**Task item:** For each line below that includes the word "heading", make a copy.
########################################
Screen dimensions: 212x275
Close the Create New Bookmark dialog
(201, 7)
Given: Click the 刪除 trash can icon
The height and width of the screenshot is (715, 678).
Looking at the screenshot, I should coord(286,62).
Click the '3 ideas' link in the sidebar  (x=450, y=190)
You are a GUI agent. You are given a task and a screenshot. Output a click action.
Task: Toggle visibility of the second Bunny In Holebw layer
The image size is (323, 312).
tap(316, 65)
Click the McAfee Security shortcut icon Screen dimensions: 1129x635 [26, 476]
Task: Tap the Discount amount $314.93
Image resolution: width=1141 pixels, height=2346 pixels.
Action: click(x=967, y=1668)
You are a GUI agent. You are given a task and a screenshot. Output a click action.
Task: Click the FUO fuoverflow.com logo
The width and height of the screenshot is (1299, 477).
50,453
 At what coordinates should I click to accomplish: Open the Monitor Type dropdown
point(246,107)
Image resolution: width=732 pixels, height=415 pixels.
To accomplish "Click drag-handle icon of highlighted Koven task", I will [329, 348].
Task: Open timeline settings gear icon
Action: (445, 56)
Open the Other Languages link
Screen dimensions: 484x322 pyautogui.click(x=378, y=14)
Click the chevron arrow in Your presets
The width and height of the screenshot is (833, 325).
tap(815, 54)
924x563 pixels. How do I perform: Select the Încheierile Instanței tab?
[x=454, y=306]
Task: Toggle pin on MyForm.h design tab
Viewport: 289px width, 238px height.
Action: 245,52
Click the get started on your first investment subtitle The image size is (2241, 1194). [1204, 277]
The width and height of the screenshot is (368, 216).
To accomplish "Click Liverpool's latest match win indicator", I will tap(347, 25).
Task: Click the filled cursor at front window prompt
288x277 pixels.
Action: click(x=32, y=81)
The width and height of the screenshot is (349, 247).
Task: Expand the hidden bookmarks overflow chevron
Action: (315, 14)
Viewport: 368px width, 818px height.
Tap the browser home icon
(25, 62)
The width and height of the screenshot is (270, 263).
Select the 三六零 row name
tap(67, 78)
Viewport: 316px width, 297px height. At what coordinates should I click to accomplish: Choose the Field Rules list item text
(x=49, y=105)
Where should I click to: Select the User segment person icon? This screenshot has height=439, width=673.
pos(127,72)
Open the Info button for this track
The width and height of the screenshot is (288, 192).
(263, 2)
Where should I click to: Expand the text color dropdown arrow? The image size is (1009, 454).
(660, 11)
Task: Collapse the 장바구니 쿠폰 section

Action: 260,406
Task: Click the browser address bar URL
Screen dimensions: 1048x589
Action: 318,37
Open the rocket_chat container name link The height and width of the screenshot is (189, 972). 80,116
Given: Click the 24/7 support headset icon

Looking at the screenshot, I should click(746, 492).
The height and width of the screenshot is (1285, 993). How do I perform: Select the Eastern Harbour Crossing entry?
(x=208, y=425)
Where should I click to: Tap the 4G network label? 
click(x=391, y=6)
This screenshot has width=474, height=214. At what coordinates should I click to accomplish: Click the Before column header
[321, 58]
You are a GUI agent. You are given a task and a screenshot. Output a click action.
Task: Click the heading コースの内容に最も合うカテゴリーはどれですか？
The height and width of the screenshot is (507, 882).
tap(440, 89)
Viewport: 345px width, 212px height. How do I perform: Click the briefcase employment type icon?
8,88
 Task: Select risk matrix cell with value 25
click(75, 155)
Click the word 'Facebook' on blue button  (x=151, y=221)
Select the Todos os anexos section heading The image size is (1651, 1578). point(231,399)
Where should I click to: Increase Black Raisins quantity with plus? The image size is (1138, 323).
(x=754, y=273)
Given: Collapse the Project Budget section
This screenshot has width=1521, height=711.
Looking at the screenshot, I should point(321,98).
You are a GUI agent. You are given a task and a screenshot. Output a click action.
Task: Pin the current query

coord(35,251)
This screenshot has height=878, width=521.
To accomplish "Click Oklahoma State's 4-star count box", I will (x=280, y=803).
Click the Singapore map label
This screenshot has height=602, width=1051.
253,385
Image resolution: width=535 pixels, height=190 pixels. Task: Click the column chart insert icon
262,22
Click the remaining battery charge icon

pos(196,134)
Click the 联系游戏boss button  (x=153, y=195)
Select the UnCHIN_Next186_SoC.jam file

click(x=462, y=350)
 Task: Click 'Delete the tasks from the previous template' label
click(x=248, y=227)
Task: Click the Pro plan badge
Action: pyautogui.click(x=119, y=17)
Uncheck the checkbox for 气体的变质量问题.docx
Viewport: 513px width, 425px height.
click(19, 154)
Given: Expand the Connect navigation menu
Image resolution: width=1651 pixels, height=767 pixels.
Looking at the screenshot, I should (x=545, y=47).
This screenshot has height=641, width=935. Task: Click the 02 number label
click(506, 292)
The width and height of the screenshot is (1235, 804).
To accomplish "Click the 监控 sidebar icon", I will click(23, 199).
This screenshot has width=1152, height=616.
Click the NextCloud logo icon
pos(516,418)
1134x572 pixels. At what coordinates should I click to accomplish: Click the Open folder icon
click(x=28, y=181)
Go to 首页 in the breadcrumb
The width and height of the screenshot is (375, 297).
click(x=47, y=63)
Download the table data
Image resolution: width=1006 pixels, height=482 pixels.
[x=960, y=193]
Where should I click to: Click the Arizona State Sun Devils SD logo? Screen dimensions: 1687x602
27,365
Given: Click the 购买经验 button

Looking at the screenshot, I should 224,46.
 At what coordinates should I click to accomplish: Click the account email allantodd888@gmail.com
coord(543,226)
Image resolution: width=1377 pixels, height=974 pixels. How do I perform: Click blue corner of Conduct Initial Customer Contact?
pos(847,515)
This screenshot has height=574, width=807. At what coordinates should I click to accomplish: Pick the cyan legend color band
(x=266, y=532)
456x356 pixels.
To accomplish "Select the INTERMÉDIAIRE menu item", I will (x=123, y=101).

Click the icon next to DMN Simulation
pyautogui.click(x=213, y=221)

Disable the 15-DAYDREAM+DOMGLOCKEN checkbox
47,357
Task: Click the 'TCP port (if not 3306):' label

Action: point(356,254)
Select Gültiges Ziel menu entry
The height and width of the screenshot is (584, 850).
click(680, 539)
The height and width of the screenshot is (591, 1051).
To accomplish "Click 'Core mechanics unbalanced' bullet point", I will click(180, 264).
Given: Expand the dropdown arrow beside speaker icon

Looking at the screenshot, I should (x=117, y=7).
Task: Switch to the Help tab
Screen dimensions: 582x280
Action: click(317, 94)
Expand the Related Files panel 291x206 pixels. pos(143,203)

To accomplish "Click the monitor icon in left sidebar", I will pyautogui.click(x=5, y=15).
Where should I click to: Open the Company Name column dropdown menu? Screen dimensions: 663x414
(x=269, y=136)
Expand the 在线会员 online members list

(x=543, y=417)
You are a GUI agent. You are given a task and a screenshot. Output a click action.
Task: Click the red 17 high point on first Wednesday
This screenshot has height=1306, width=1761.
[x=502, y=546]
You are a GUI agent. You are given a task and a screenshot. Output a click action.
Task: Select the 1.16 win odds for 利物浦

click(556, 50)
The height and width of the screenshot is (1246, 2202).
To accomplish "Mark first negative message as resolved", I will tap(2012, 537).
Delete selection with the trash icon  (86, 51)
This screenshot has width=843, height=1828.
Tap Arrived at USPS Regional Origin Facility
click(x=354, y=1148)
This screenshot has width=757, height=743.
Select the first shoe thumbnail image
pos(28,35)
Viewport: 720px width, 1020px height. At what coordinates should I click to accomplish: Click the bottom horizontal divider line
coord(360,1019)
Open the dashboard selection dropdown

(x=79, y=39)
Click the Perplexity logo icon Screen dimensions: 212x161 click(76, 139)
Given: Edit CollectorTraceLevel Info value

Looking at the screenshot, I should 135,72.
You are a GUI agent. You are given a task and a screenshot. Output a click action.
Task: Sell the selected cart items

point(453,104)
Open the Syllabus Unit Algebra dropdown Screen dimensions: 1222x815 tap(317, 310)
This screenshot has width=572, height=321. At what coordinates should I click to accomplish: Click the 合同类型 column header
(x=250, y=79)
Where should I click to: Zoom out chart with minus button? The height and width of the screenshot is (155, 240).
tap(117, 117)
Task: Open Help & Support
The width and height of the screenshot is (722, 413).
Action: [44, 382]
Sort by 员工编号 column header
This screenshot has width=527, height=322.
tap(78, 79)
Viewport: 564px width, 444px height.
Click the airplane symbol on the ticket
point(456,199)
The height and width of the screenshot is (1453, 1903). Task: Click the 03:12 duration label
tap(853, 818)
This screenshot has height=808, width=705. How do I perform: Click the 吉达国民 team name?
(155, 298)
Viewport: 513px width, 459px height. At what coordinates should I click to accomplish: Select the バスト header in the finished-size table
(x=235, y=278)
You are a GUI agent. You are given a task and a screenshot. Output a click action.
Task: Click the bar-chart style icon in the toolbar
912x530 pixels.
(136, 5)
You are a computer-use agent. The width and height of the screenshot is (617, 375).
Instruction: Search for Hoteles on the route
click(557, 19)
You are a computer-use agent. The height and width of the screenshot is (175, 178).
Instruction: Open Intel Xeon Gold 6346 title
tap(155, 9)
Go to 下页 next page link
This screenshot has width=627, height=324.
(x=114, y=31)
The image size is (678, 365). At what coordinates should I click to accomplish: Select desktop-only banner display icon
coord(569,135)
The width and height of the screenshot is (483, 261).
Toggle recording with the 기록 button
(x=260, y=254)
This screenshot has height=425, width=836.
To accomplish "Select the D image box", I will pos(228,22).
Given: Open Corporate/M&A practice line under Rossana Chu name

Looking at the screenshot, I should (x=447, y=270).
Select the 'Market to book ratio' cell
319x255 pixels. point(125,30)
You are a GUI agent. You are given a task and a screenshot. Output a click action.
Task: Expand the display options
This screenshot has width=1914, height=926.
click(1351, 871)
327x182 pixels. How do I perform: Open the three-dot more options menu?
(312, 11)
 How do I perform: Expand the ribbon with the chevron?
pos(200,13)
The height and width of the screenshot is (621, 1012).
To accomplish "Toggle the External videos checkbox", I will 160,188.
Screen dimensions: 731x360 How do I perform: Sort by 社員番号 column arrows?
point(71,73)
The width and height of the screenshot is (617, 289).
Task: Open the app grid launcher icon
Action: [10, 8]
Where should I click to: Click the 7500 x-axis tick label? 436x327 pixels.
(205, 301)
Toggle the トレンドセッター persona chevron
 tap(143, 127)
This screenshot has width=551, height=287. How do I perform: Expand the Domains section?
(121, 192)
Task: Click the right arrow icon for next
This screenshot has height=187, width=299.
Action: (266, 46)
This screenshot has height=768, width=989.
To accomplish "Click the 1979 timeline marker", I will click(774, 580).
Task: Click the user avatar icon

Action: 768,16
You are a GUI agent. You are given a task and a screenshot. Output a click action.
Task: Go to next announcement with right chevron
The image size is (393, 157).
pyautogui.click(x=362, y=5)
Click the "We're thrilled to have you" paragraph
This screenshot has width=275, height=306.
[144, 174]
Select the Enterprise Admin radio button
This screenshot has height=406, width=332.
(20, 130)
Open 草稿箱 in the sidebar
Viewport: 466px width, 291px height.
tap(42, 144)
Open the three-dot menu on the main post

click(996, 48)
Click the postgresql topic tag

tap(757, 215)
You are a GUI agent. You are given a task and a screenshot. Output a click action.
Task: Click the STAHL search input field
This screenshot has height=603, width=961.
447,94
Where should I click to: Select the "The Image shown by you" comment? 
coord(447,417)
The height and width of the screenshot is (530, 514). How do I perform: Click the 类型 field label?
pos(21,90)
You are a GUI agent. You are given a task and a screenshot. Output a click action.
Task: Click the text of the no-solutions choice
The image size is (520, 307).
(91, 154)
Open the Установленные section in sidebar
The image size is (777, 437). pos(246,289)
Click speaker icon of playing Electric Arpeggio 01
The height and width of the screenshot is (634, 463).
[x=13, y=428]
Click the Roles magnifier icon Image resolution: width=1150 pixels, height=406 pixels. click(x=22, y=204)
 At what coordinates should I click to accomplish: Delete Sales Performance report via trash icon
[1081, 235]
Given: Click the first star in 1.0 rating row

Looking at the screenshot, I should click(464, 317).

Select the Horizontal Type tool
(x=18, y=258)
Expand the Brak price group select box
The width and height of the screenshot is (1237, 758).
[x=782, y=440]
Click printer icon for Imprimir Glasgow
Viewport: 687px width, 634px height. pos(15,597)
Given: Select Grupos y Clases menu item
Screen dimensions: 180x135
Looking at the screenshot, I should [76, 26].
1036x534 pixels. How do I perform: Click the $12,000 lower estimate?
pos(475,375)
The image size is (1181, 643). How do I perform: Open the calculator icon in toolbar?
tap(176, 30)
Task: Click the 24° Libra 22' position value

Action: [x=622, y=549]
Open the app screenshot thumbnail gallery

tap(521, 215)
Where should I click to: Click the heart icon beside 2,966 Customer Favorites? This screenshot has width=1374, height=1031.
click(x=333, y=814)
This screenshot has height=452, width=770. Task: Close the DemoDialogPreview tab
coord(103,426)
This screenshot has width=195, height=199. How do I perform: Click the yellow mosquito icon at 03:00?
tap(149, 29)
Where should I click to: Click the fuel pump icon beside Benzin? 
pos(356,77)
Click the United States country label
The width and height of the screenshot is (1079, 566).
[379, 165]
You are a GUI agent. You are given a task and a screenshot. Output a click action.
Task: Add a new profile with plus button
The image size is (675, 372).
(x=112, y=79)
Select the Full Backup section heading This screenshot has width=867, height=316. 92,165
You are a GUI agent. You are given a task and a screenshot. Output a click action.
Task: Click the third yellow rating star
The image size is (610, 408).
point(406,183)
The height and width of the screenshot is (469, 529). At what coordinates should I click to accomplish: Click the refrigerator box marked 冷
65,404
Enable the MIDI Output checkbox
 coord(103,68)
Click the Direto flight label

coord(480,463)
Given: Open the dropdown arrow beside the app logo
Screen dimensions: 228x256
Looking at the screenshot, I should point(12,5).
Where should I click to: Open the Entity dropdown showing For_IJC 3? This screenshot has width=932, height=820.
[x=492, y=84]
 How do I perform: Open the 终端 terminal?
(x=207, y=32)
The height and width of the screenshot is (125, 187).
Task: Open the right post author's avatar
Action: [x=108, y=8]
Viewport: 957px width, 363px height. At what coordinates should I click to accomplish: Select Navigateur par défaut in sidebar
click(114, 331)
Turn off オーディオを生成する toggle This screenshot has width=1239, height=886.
########################################
**Response area:**
Task: Click the heading コースの内容に最も合うカテゴリーはどれですか？
Select the Todos os anexos section heading The image size is (1651, 1578). point(231,399)
Select the Full Backup section heading This screenshot has width=867, height=316. 92,165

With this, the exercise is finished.